Conversations For Transformation: Essays Inspired By The Ideas Of Werner Erhard

Conversations For Transformation

Essays By Laurence Platt

Inspired By The Ideas Of Werner Erhard

And More




Nobody Is Never A Jerk Sometimes

Jessup Cellars, Yountville, California, USA

April 11, 2016



Greatness isn't never being a jerk. Nobody is never a jerk sometimes. That's not where greatness shows up. Being great carries no guarantee you won't be a jerk. No, greatness shows up in owning it when you're being a jerk, then quickly taking responsibility for it and cleaning it up. That's greatness. There's no human being who doesn't display a degree of jerkishess at some point or another. Human beings are just jerks sometimes. It goes with the territory. You can put that in the bank.

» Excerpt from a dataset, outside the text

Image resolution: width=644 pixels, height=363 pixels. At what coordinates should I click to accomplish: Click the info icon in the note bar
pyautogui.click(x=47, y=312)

I've been a jerk. You've been a jerk. Human beings will be jerks. Great human beings clean up their jerkishess. Awesome  human beings clean up their jerkishness faster.

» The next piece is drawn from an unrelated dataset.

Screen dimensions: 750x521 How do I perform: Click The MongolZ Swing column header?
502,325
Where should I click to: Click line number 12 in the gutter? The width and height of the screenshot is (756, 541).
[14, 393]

Being in an inquiry into what made me act like a jerk whenever I acted like a jerk, is arduous at best and withering  at worst. When I look back on the moments when I acted like a complete jerk, I'm watching a riveting movie whose camera has captured my every look in close up detail  and whose microphone has captured my every tone and my every word and my every subtle vocal nuance. Even though I hate it, I can't look away. I can't block my ears. This movie doesn't lie. That's me up there on the silver screen being a total jerk, sometimes even to people who love me, sometimes even to people whom I love. These are not exactly my shining moments. And I can't change one single frame of this movie. Each and every one of its scenes are true reflections of my real life. They happened. They're history. It's all on film.

What happened next was I had an epiphany regarding the utility of this kind of inquiry. I saw that inquiring into what makes me act like a jerk, really isn't a powerful inquiry. Why  am I a jerk from time to time? Who knows!  The bigger question is can I be responsible for it?  Having gotten that, I've reverted to confronting and owning that I'm a jerk from time to time, and cleaning up the impact my being a jerk has had on people. That's waaay  more powerful than futzing  wondering why.

My process for cleaning up the impact my being a jerk has had on people, is simple. I've gotten back in touch with every single living person with whom I've been a jerk, taken responsibility for my behavior, and apologized for it. I've also cleaned it up with every single person no longer living (yes it's possible to do that) as well as with those whom I can't trace. That, in and of itself, allowed me to powerfully complete the past, and move on with my life with integrity. And that was enough ... for a short while at least. Then I realized there's something even more fundamental which is called for. Being the occasional jerk is so intrinsic to being human that simply cleaning it up isn't  enough. What I realized I had to do was embrace  my own jerkishness. Cleaning it up, in and of itself as it turns out, doesn't cut to the chase. Embracing it and taking responsibility for it ie owning it then  cleaning it up, works. It's the authentic way to handle being a jerk, not if but whenever I'm being a jerk.

For me, becoming enlightened (which is a loaded term at best, yet in this context it's good enough for jazz) isn't trying to get to a place of being super  human ie to a place where I'm never a jerk any more. That would be like a dog trying not to be a dog. To me, becoming enlightened is becoming fully  human. And becoming fully human in an enlightened way, calls for embracing my intrinsic human jerkishness, taking responsibility for it, and then cleaning it up, not if but whenever it manifests.

I'll bet you good money you've all noticed that a jerk who doesn't take responsibility for being a jerk, and who's in denial of being a jerk, is a jerk. And yet a jerk who notices they're being a jerk, who takes responsibility for being a jerk, and who cleans it up fast, is an inspiration, yes? Notice it's the same behavior - yet with different ownership. That's it. And that's all. It's the choice we have between these two different ways of owning our intrinsic human jerkishness, which results in dramatically dissimilar impacts being a jerk has on our individual constituencies and on the beingsphere as a whole.